Nygaard commented that success and recognition paved the way for more credit offers from Wachovia, the company's bank.
"They came after our business very aggressively, and came with an offer that we couldn't refuse in terms both of the quality of the loans and the pricing," explained Nygaard.
But after flat retail sales last Christmas, Wachovia called Nygaard's loan. Basically, the bank required repayment of everything that Nygaard owed - immediately.
Even after holding liquidation sales, the jeweler earned nowhere near enough to cover the loans.
The result was shocking.
"They placed us into default. They came in and seized our inventory, locked it up in a safe in our store," explained Nygaard.

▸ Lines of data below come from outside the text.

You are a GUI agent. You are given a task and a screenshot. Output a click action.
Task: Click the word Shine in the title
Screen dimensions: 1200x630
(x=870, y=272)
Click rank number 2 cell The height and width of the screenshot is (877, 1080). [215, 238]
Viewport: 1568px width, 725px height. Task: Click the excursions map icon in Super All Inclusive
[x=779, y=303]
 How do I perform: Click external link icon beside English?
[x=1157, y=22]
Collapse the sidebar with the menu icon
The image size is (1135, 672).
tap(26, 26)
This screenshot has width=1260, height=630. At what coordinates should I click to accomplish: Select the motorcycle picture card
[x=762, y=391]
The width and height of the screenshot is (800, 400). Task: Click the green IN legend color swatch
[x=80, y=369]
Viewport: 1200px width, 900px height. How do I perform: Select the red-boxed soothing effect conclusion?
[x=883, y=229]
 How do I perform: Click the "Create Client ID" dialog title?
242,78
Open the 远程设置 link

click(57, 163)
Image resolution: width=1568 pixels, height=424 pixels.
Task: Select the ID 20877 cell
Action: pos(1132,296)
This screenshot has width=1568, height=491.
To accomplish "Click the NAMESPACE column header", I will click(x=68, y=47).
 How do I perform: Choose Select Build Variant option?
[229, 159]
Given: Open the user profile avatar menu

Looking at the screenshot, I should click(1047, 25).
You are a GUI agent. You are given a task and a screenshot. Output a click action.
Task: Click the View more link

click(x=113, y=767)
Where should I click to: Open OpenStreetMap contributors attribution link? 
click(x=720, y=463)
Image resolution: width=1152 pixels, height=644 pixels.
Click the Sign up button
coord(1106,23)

Nygaard went on to say, "When they decided to call the notes in default, all notes were current and were up to date, we had never been late, there was no delinquency at any time."
With no other financing options, Nygaard was forced to shut down his business.
Nygaard's story is not too unusual these days. Tight economic times have forced banks to tighten their lending standards, making things that much harder for small businesses. Many were already having a hard time getting financing before the credit crisis even started.
Sixty-five percent of domestic banks have tightened their lending standards for small business loans over the previous three months. Seventy percent are charging more for those loans.
Molly Brogan of the National Small Business Association explained that small businesses are feeling the pinch.
"We polled our members in February and again in late August. In February we asked 'Has your business been affected by the credit crunch?' Fifty-five percent responded that they had in fact been affected by the credit crunch. In August that number jumped up to sixty-seven percent," said Brogan.
The global credit crunch is so widespread that businesses from McDonald's franchises to car dealerships have had difficulty getting loans.
Brogan said that owners of small businesses have to make painful sacrifices, often at the expense of their employees.
"We were not even able to make our last payroll as a result of these events. So our employees were terminated and their last two weeks of pay was withheld from them because the bank accounts were frozen," commented Nygaard.
Richard Kidd is one of Nygaard's 35 employees who lost his job.
"Something that's in the headlines, the tightening credit markets, it was in our living room," explained Kidd.
Brogran added, "If business doesn't start turning up they're going to have to start looking for ways to cut, whether that's through health insurance, whether that's moving full time employees to part time positions, there are a number of things people are considering because it is pretty tight out there."
Ignoring the Little Guy
Meanwhile, Nygaard points out that while big companies like AIG and others get help from the federal government, small businesses do not have it so easy.
"That's the challenge of small business. We're not big enough to get on the radar of some of these other institutions that can help bail us out," he said.
*Original broadcast October 16, 2008.